▶ [Task to complete] In the records below, the line containing "Given: Click into the Tags input field" is the first to keep. Retype it and all later lines exactly, through the end.

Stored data
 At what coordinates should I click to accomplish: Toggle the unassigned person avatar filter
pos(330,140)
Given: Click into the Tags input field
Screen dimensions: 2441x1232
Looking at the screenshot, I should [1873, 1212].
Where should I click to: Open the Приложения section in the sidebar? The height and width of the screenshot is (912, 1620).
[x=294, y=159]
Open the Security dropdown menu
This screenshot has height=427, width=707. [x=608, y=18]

▶ [Response box]
Given: Click into the Tags input field
Screen dimensions: 2441x1232
Looking at the screenshot, I should [1873, 1212].
Where should I click to: Open the Приложения section in the sidebar? The height and width of the screenshot is (912, 1620).
[x=294, y=159]
Open the Security dropdown menu
This screenshot has height=427, width=707. [x=608, y=18]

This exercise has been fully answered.